### ASSIGNMENT
Reproduce word for word the line holding "Toggle the RGB channel display icon" and all lines after it in the data, through the end, leaving out pictures.

### Excerpts from a dataset
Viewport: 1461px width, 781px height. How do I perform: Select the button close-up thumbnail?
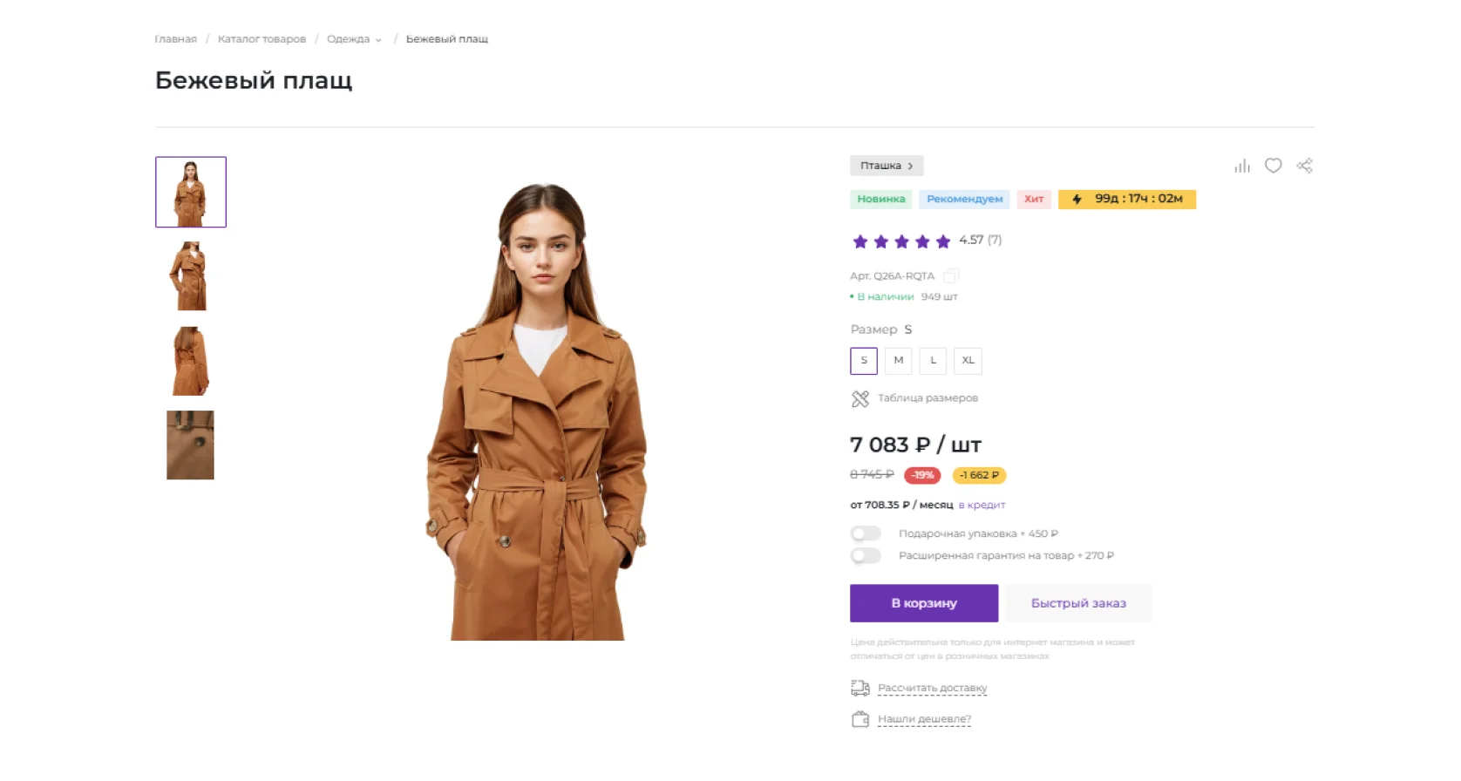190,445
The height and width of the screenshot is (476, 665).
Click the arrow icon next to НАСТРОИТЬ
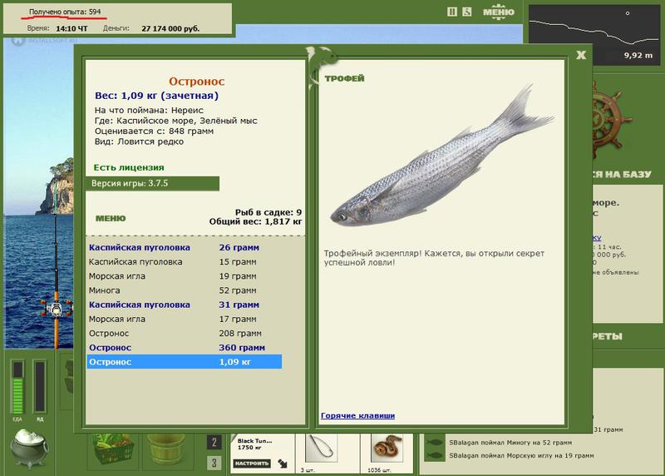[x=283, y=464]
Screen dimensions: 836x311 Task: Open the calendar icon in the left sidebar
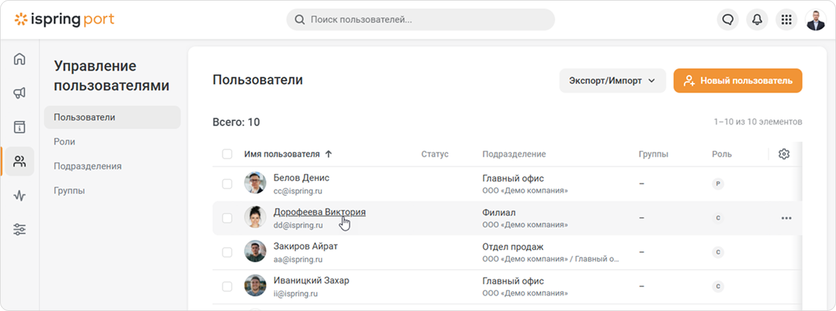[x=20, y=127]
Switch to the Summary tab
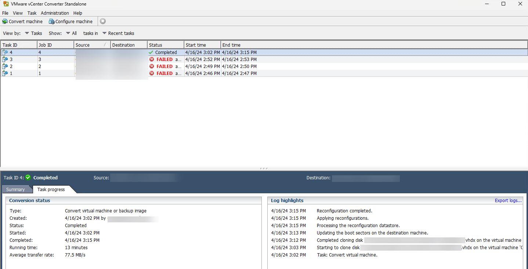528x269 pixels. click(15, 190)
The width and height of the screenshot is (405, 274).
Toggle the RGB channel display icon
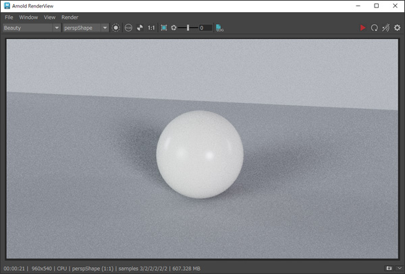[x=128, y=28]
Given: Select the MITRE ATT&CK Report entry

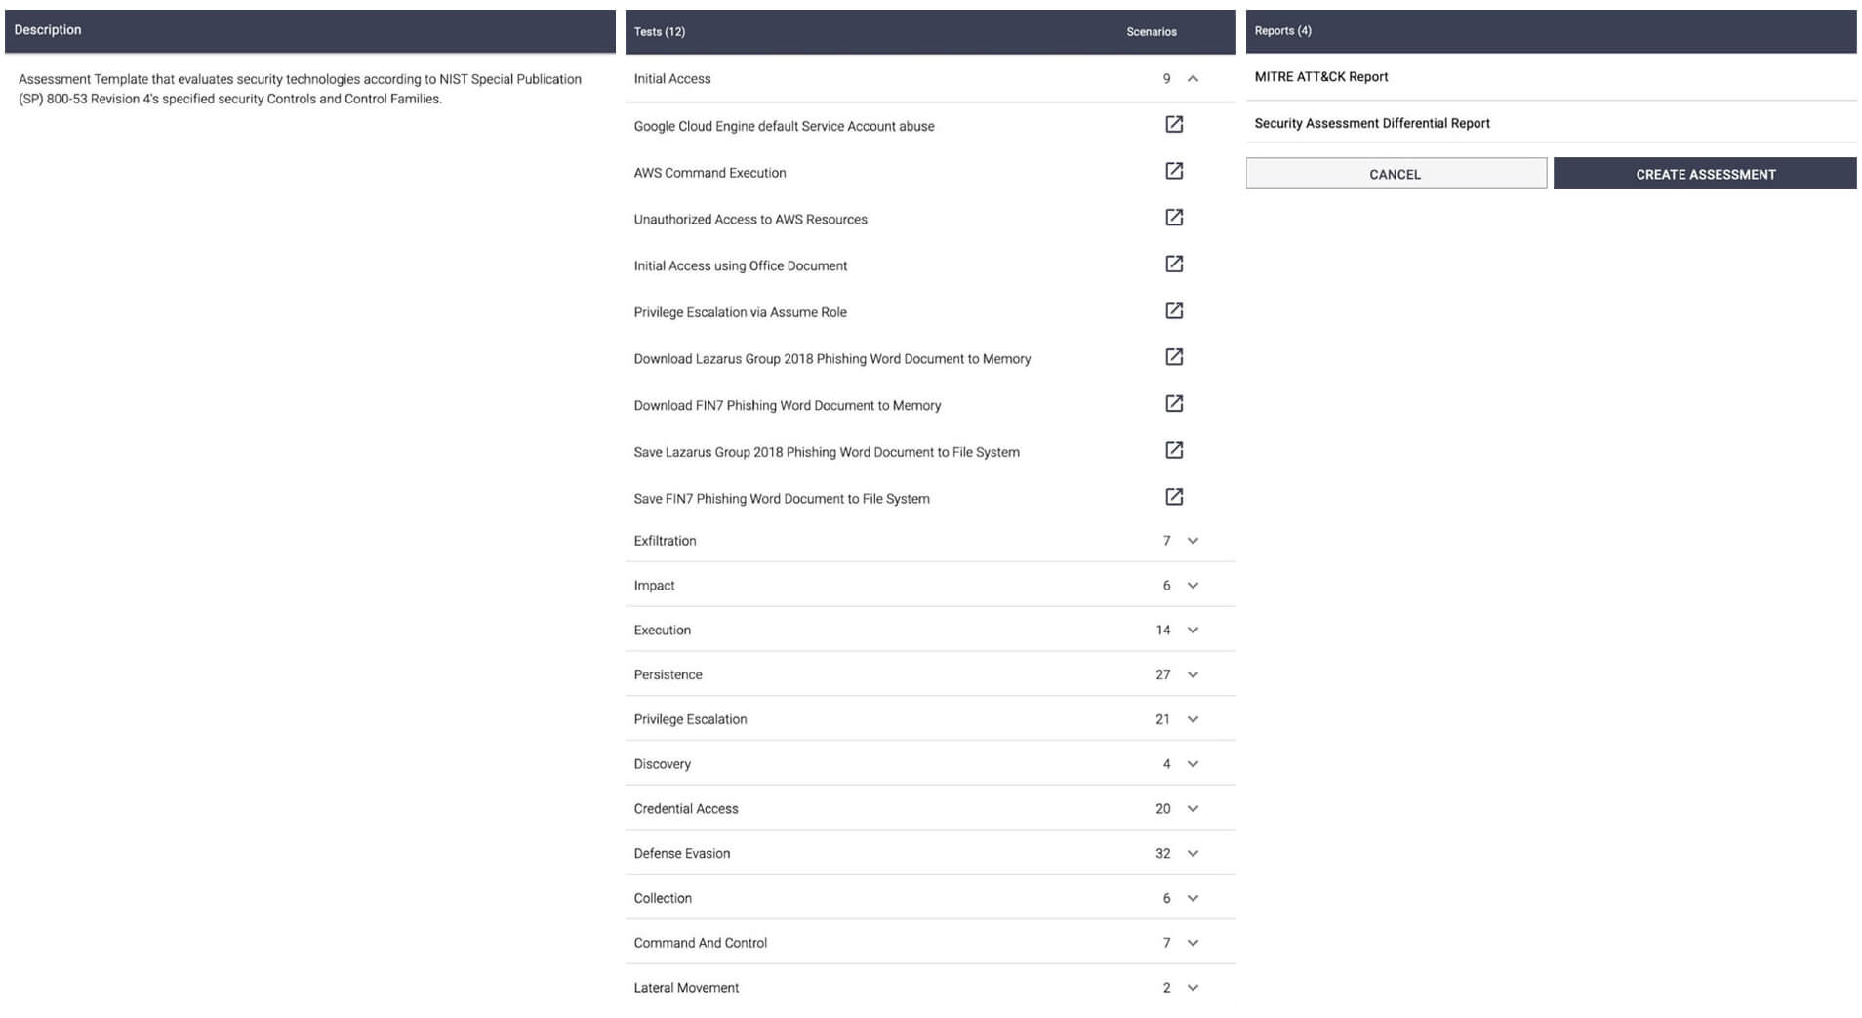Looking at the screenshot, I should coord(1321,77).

### RESPONSE
Toggle the RGB channel display icon
[x=128, y=28]
Given: Select the MITRE ATT&CK Report entry

Looking at the screenshot, I should coord(1321,77).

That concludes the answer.